A recent article published in “Nature” details research on the impact of non-antibiotic medications on the healthy microbiome. The investigators screened over 1,000 different medicines and found that 24% of them alter the healthy microbiome. The drugs that seemed to be the worst were antipsychotics and other psychoactive drugs, proton pump inhibitors, anti-cancer drugs and hormones.
What is a bit unsettling, is that this same research group has found preliminary evidence that an altered microbiome can promote some psychiatric and neurological diseases. So, the concern is that maybe the treatment that is supposed to help the condition might also contribute to it.
The researchers say more studies are needed to clarify these issues.
The answer is no, yes, or maybe so. I’m not trying to be obtuse, but the answer is different for different people.
Let’s start with the dry eye syndrome. It is very common and affects millions of Americans. Also, it can vary in severity from a mild nuisance to a vision altering severe condition. The common denominator for all people with dry eye syndrome, is compromised ocular lubrication. But, the condition has many causes which can overlap and interact.
Our tears are made by two different tear glands: the lacrimal glands which make the salt water component and the meibomian glands which make the oil component. Dry eye syndrome can be due to inadequate oil production. This imbalance can actually be worsened when the lacrimal glands over-produce the salt water which ends up diluting the oil further. And paradoxically someone with dry eyes might be “tearful”.
Dry eye syndrome can also be due to inadequate lacrimal output. The most common cause for this is certain rheumatologic syndromes especially Sjogren’s Syndrome. But lacrimal deficiency can also occur due to aging, contact lenses, and the drying effect of certain medications such as antihistamines.

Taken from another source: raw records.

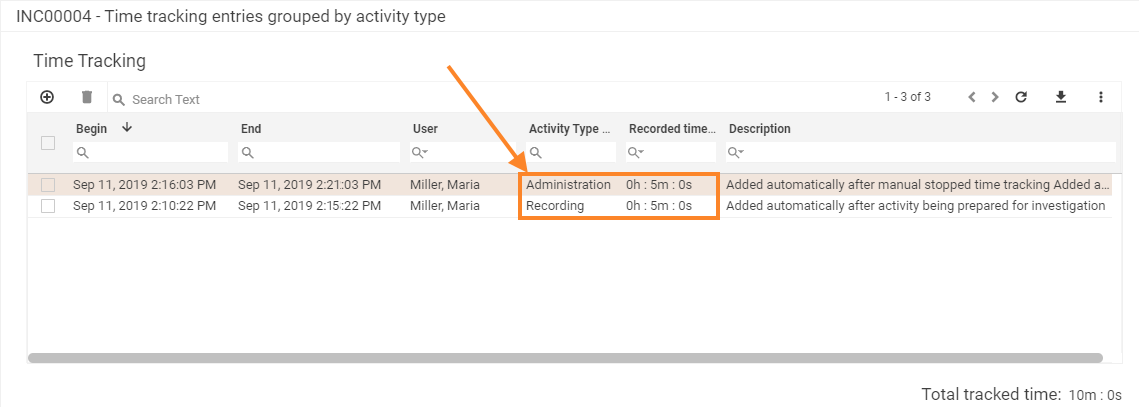Select the Recording activity type cell
Image resolution: width=1139 pixels, height=407 pixels.
click(556, 206)
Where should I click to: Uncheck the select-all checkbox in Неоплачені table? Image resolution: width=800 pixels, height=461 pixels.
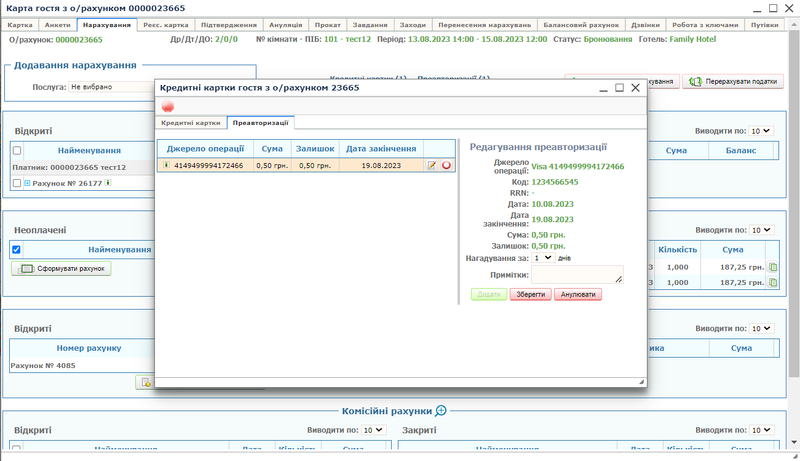[x=16, y=249]
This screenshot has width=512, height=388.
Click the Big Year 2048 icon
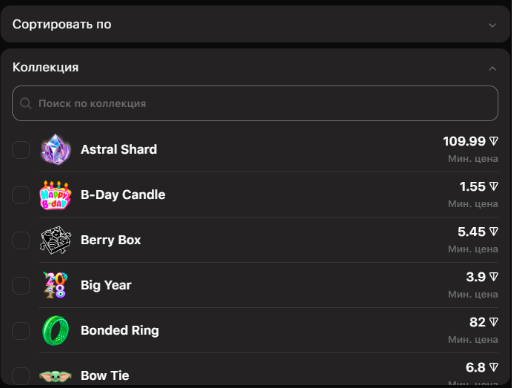(x=55, y=285)
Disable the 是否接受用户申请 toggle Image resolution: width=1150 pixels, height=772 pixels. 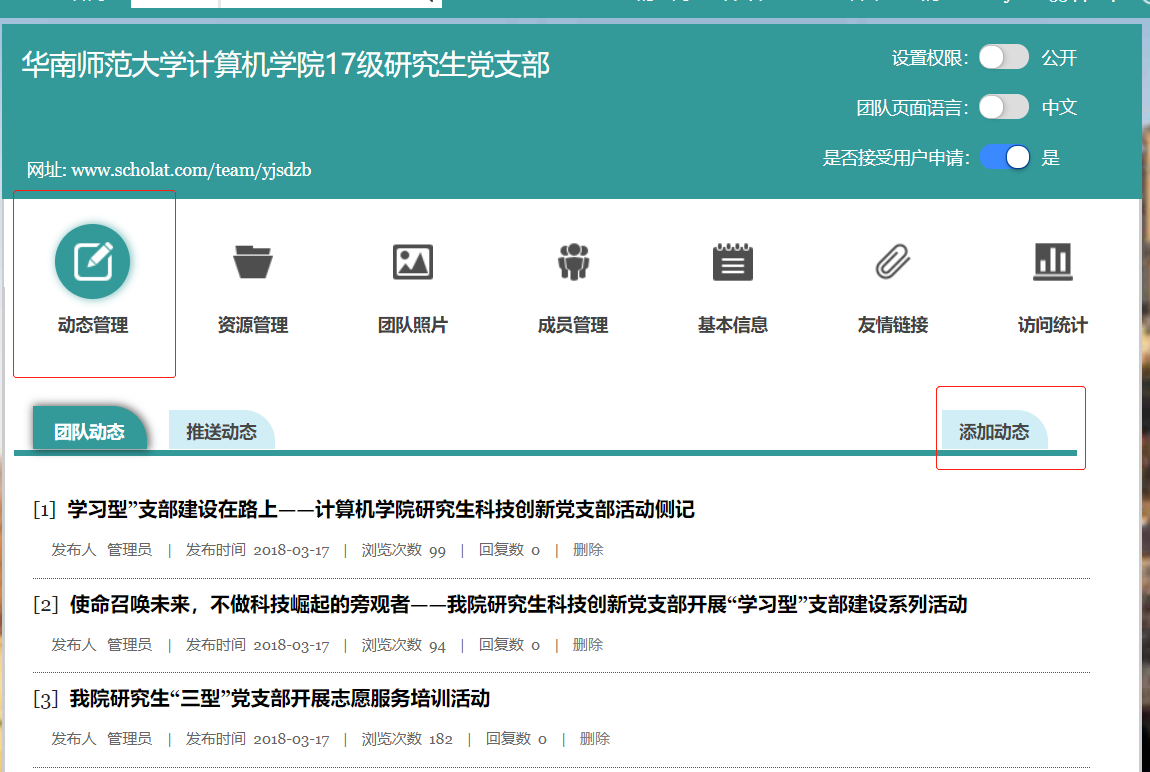[1004, 157]
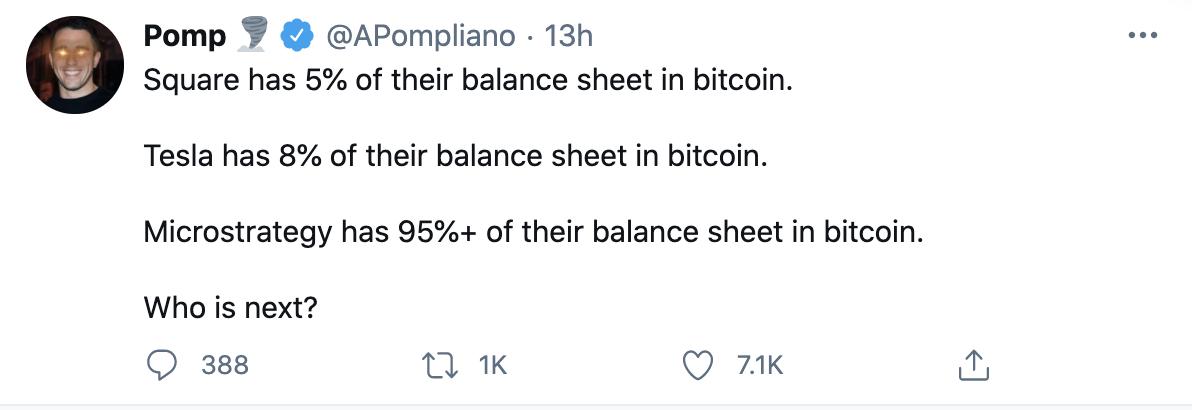The height and width of the screenshot is (410, 1192).
Task: Click the reply speech bubble icon
Action: (161, 366)
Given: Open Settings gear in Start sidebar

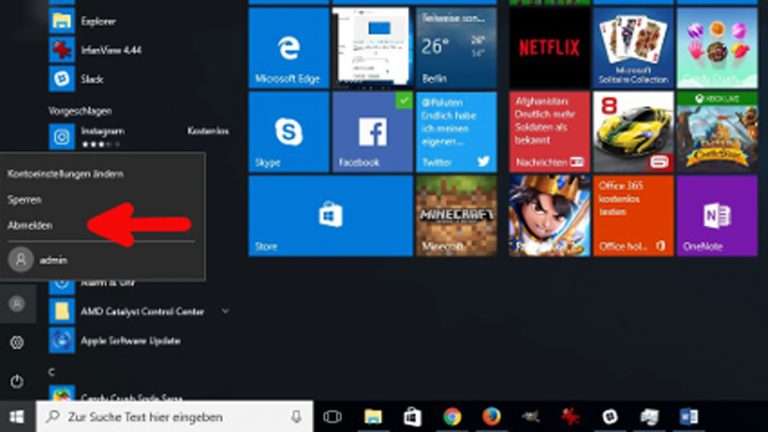Looking at the screenshot, I should pos(17,343).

Allergic individuals may not have ocular allergy until they develop dry eye syndrome, which leads to a paucity of tears and therefore impedes the natural removal process of allergens from the eye. Then if they take antihistamines to help their allergies they can worsen the drying of the eyes. Other medicines that can contribute to dry eyes include: diuretics, beta – blockers, some antidepressants, birth control pills and some herbal supplements, especially echinacea.
Finally, people who have a reduced blink rate (most commonly seen in Parkinson’s disease) don’t renew the protective tear film on the eyes and experience dry eye issues.
The immune system was once considered an independent, self-regulated system. But research over the past ten years has found that like most of the rest of the human body, it too is under the control of our nervous system.
Some of the early research in this regard was designed to understand why we seem more prone to get sick if we are under stress or depressed. As it turns out the brain does have significant control over certain aspects of the immune system. The brain uses the autonomic (also called automatic) nervous system to exert this influence. One of the main autonomic nerves is the vagus. Japanese scientists at Osaka University have discovered that using mild electrostimulation of the vagus nerve reduces immune mediated inflammation. Preliminary studies in rheumatoid arthritis and Crohn’s disease have shown improvement in both diseases with this therapy. Studies are also underway to determine benefit in reducing the inflammation that causes asthma.
One reason this research is so exciting is that unlike most anti-inflammatory drugs in current use, electrostimulation does not cause immune suppression and therefore avoids the increased risk of infection due to drug therapy.
The FDA has recently approved Aimovig (Erenumab) a once-a-month injection to prevent migraines. Aimovig is a monoclonal antibody that targets the calcitonin gene-related peptide receptor (CGRP). CGRP is a neurotransmitter that dilates blood vessels and stimulates pain. It was discovered that levels of CGRP go way up in people experiencing migraines. By blocking the receptor for CGRP the Aimovig is able to prevent headaches.
Since Aimovig is a preventative agent, it is currently only recommended for patients with frequent severe migraines or with chronic migraines. The cost of each injection is $600.00.
A recent study in Europe was done on people with mild-persistent asthma. The study compared daily use of a combination inhaler with long lasting bronchodilator and steroid versus just using the inhaler when the asthma started to flare up. The rate of severe exacerbation of the asthma requiring either an ER visit or treatment with oral steroids was the same in both groups.
Auvi–Q, a form of adrenaline auto injector has recently come out with a lower dose injector for emergency treatment of anaphylaxis in children weighing less than 33 pounds. It contains .1 mg of epinephrine and has a shorter needle (to avoid hitting the bone when injected). Previous to this the only other available doses were .15 mg for people 30 to 60 pounds and .30 mg for people over 60 pounds.